Instructions to follow: Could you carry on the travel diary below about arriving in Dublin, starting right after its final sentence?

** Document excerpt follows **

A Trip To Italy

6:45 AM Dublin, Ireland NYC → DUB

5 ½ hours until hotel check in.

Dublin so far is…. There’s a lot of drunk people on the street still. They’re slipping on all the trash on the cobblestones. When my plane touched down at 4:30 this morning the sun was risen and happily sunning. It was cold in that way that Europe is cold. Pleasant and such.

It’s Sunday morning so not much is open. Might not be for a while, according to my cab driver. He taught me Irish words on the way into the city but I can’t remember any of them. I spent the time and brainpower wondering how many times he’s had that particular conversation, and whether he likes it. People’s accents aren’t so hard to follow. Must be Scottish that’s the tough one. The zombies are being friendly to their friends. They’re parting ways on the street with a clumsy hug and saying “Aiwrigh’ mayte - see ye, then.”

After 1+ hour of literally aimless walking I’m on Dame Street, at a coffee chain called Frank and Honest. Lots of chains around. Even Starbucks isn’t open yet. Went into a grocery chain called Spar and bought a pack of Gummy Babies shaped like real babies, a newspaper, and some cigarettes- so, ya know, day is looking up.

Ciggies are $9.40 here. This pack has a picture of a man on his deathbed surrounded by his grieving wife and children. The caption reads “Quit…for your family!” Others have: a close up of a tracheotomy hole on an old woman’s neck, a haggard wretch coughing up fake blood, and a fetus drawn in ashes. Seems obnoxious to me. Who, after making the clerk open up the huge safety-deposit-box-like-machine that holds all the cigarettes, would take a look at the packaging and declare, “You know what? They’re right!” and walk away??

** End of Document excerpt **
** Dataset extract follows **

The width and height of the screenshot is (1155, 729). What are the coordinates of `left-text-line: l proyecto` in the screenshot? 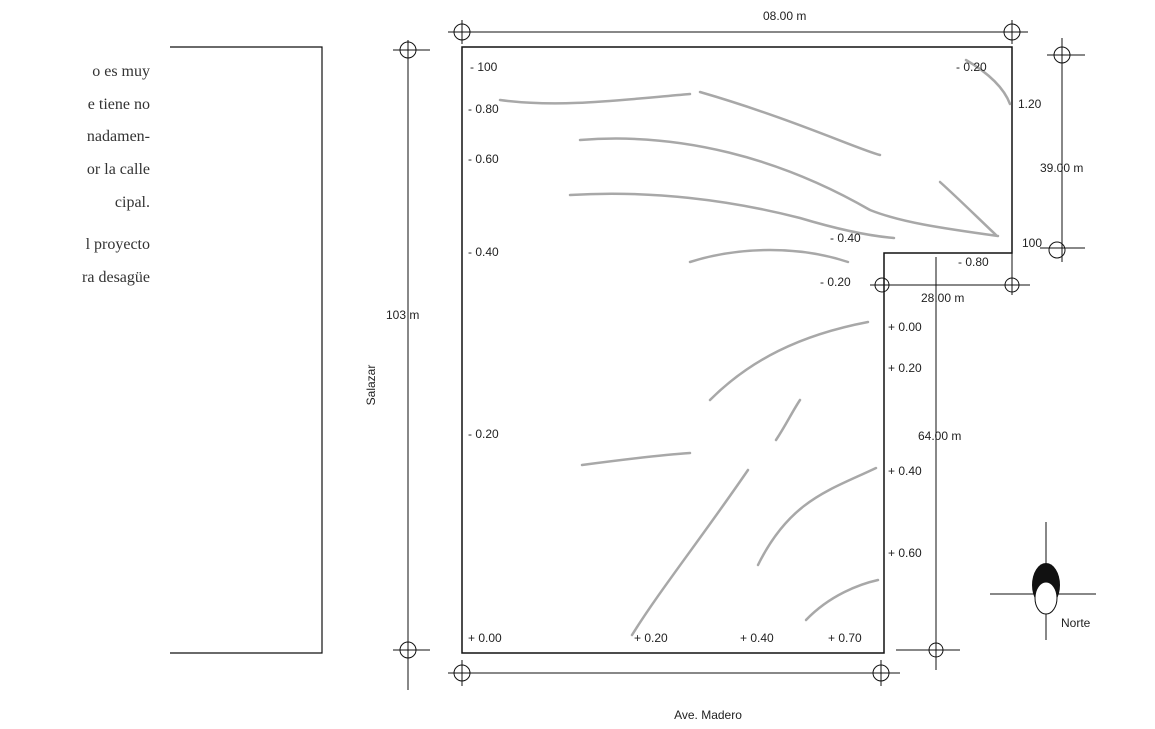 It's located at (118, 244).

** End of Dataset extract **
** Dataset extract follows **

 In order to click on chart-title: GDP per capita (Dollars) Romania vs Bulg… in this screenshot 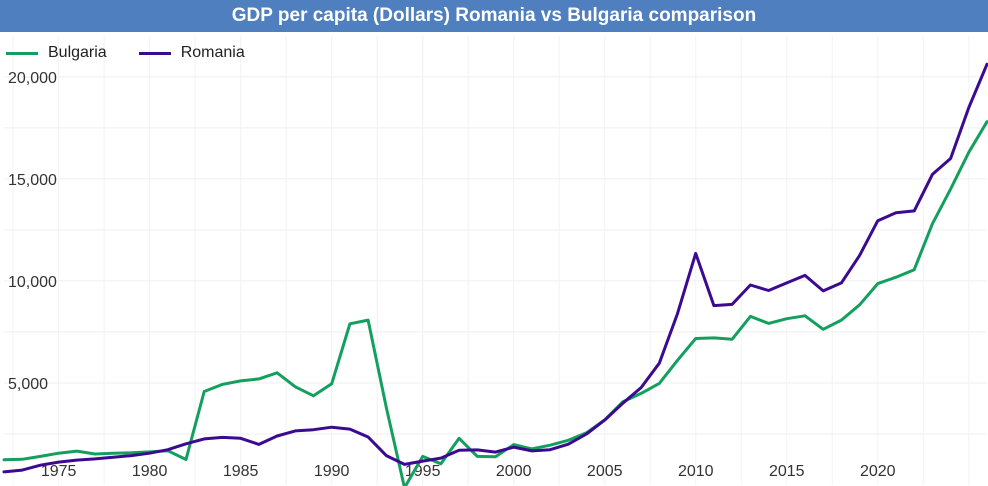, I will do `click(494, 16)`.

** End of Dataset extract **

Result for this exercise:
This neighborhood’s called Temple Bar, btw. It’s named because a Bar is a fake sand bank that you engineer to build houses on, and Temple is the guy who figured out how to do it. Has nothing to do with bars. It’s the cultural center of Dublin according to John, the gentleman who just sat down briefly next to me. He’s going to Michigan in 3 weeks to visit a Christian missionary friend of his, though he’s not a Christian himself. They just know one another from volunteering. I mentioned I’ve done some missionary work myself, but he did not seem very interested. Wonder if he struck up conversation w/ me because my new haircut makes me look like a soccer hooligan? Hmm…

4 ¼ hours until hotel check in.

Ice cream shop on Dame Street

9:00 AM Dublin Mercantile Hotel

Incredible brekky at Mercantile Hotel. Two pucks of pudding with really heady Fall flavors- like the heavenly version of my mom’s Thanksgiving dressing. Bacon that just sang with porky goodness. Fresh-ass bread that puffed flour when touched with the butter knife. Perfect sunny-side egg, great coffee that reminded me of Turkey. Even the potatoes were clean and bright and lovely tasting.

Real down-home, ernest type waitress, too. Susan Sarandon could dig for 100 years and not capture this woman’s ‘working soul’. $13.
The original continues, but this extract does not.